Direction 1: Print the stretch from "Plaintiff alleges that" through "Id. ¶¶ 203-206." of the court opinion excerpt on the plaintiff's termination, word for word.
Direction 2: Write the text that follows the final sentence of the court opinion excerpt on the plaintiff's termination.

Quoted passage:

# # #

In January 2019, Solomon recommended that Plaintiff's probationary service be discontinued. See id. ¶¶ 270, 339. Superintendent Richard Cintron affirmed that decision and terminated Plaintiff's employment, effective February 8, 2019. Id. ¶¶ 270, 339.

Plaintiff alleges that she was fired from her job for "blowing the whistle on the brainwashing, oppression and mistreatment of descendants of African slaves at the Business of Sports School." Id. at 17. Plaintiff further alleges that her union, the United Federation of Teachers ("UFT"), conspired with Defendant DOE to terminate her employment. Id. ¶¶ 203-206.

"This is what the L[ord] has revealed to [P]laintiff regarding the conspiracy involving UFT: United Federation of Teachers is an anagram of the following: Tease hinder education Effort - UFT's motive is to hinder education efforts . . . An inchoate Tended Forfeitures-A criminal conspiracy to move teachers in the direction of giving up rights . . . ." Compl. ¶ 204.

# # #

Provided information:
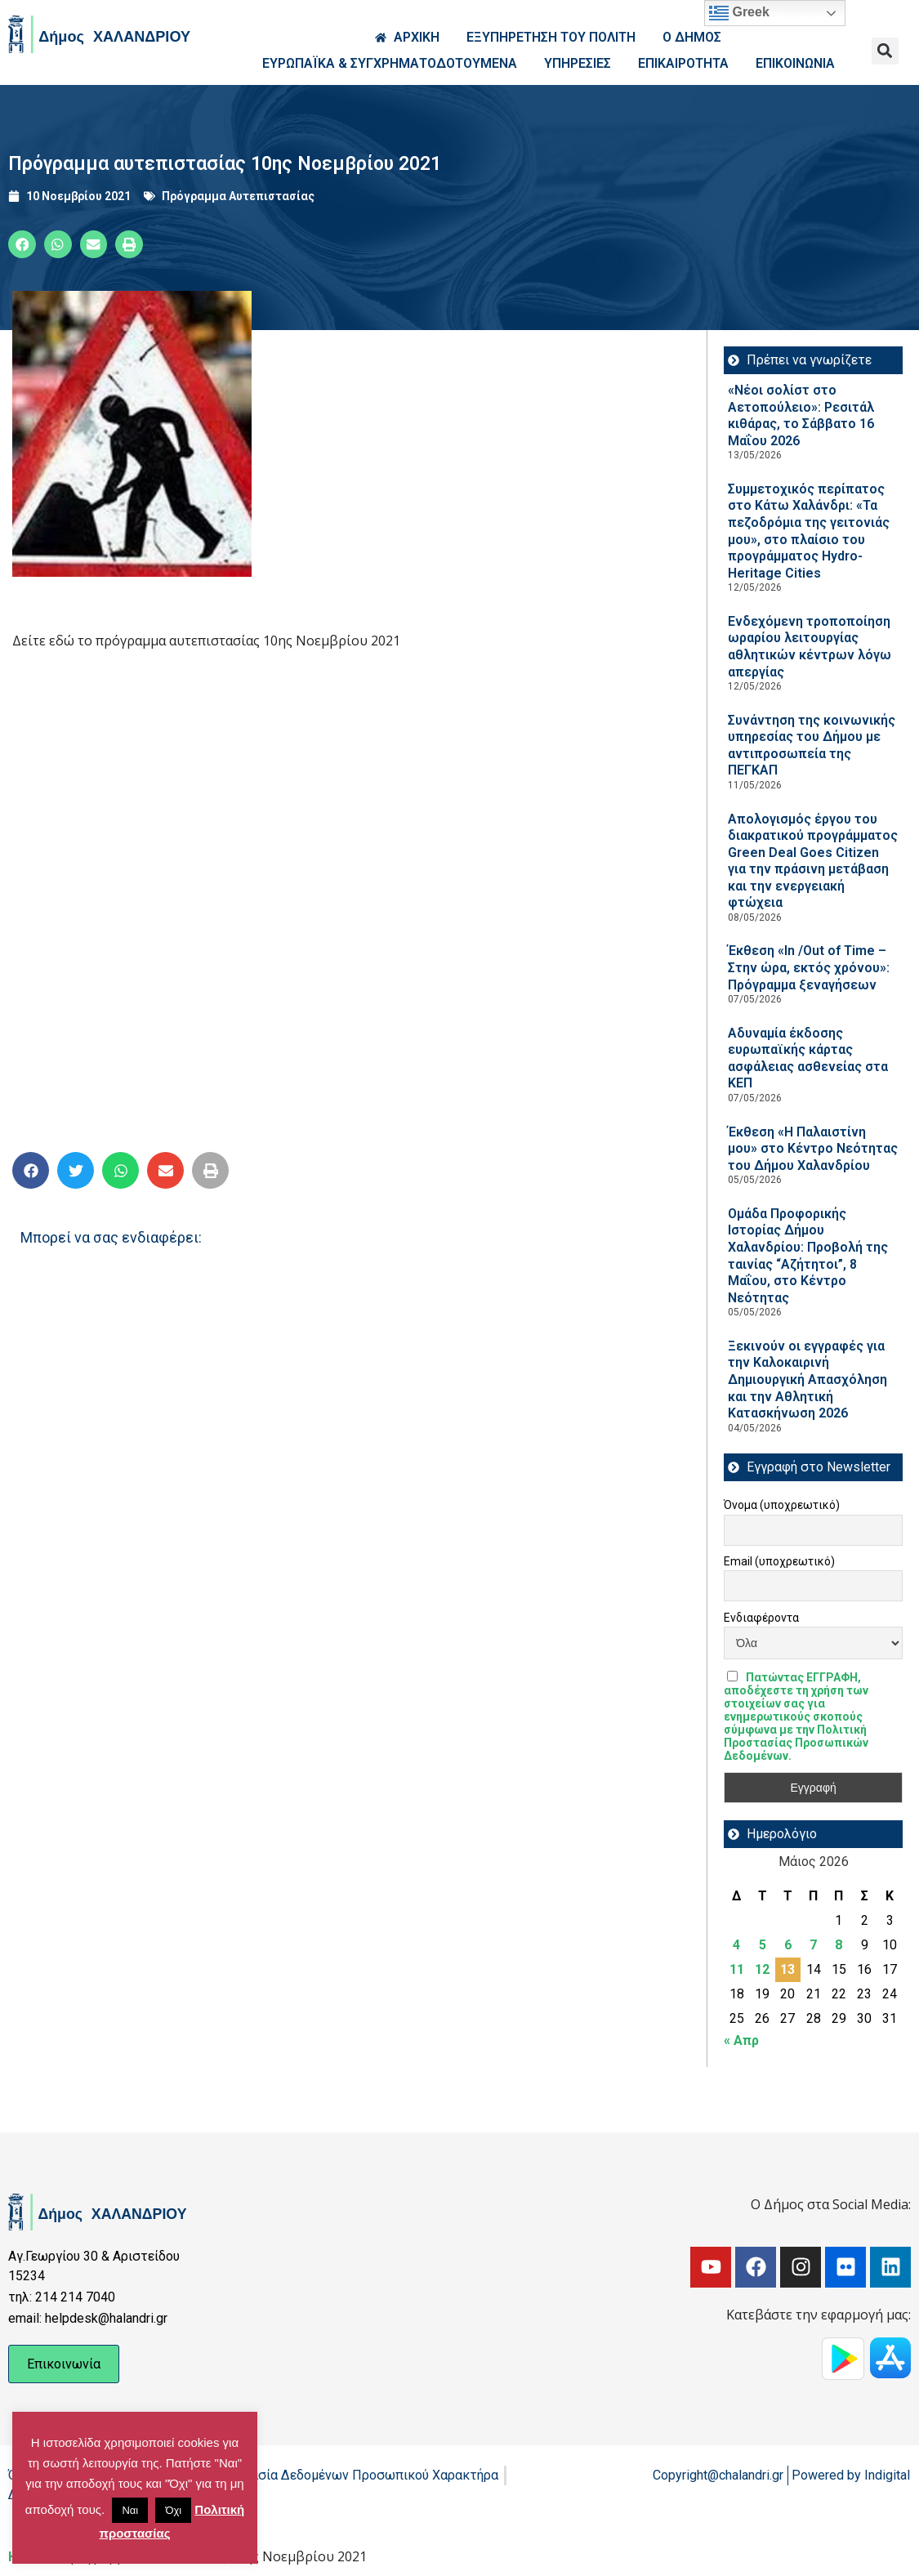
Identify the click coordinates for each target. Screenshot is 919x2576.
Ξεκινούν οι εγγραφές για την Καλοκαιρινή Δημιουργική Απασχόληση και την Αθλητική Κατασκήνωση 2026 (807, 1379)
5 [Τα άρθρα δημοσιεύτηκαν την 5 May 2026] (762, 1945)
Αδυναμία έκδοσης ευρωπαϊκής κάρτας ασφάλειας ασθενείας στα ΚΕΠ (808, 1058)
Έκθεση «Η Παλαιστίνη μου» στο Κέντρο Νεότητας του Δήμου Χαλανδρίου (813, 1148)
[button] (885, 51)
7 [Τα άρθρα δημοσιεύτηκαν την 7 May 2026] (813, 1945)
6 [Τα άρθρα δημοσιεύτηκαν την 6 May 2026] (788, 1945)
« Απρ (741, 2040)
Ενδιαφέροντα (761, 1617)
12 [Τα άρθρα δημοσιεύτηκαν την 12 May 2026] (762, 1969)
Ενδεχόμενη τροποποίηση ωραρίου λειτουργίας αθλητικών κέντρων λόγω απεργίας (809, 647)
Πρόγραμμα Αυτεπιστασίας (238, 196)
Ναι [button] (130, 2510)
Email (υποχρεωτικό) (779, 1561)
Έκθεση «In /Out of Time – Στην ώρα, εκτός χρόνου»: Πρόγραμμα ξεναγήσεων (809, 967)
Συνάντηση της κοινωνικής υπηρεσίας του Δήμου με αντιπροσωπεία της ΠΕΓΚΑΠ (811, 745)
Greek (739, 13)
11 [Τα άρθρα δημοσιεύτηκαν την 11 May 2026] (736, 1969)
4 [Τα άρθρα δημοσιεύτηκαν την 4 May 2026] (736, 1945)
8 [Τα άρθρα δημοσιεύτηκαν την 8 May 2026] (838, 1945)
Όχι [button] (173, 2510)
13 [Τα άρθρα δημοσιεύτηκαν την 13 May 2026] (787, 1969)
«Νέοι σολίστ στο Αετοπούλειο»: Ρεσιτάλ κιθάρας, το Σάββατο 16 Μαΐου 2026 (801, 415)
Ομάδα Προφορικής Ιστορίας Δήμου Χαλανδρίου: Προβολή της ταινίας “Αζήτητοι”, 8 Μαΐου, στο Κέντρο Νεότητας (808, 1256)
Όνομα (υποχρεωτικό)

# # #

Output 1:
Plaintiff alleges that she was fired from her job for "blowing the whistle on the brainwashing, oppression and mistreatment of descendants of African slaves at the Business of Sports School." Id. at 17. Plaintiff further alleges that her union, the United Federation of Teachers ("UFT"), conspired with Defendant DOE to terminate her employment. Id. ¶¶ 203-206.

Output 2:
Third, Plaintiff states that "this is a case about human rights and civil rights violations—modern-day slavery in the United States—oppression under color of law, oppression under color of office, which are byproducts of the human trafficking and physical slavery that took place against [P]laintiff's ancestors centuries ago and are prohibited by the 13th amendment." Id. at 17. Plaintiff further explains that this includes "challenging state and local laws which compel God's children to come to school, where they are brainwashed with anti-biblical, non-academic sexually immoral, pagan values-based propaganda, and are taught to blaspheme God, forced to study evolution in violation of their 1st [A]mendment rights and as a mandatory prerequisite of receiving a high school diploma." Id. at 18.

Plaintiff further alleges that the DOE has conspired with Pearson PLC ("Pearson"), and its U.S. subsidiaries to "oppress black people and violate the religious and civil rights of all of America's children." Id. ¶ 251. Pearson is an international education company headquartered in London, England. Id. at 24, 26. Pearson's U.S. business offers educators and students in the U.S. a wide range of products and services including textbooks and other learning materials. Id. at 25. According to Plaintiff, Pearson is responsible for teacher licensing and certification in New York State. Id. at 26. Plaintiff states that Pearson "controls every aspect of America's education system" and is "operating a racketeer influenced corrupt organization using" the DOE "as a facade." Id. ¶ 251.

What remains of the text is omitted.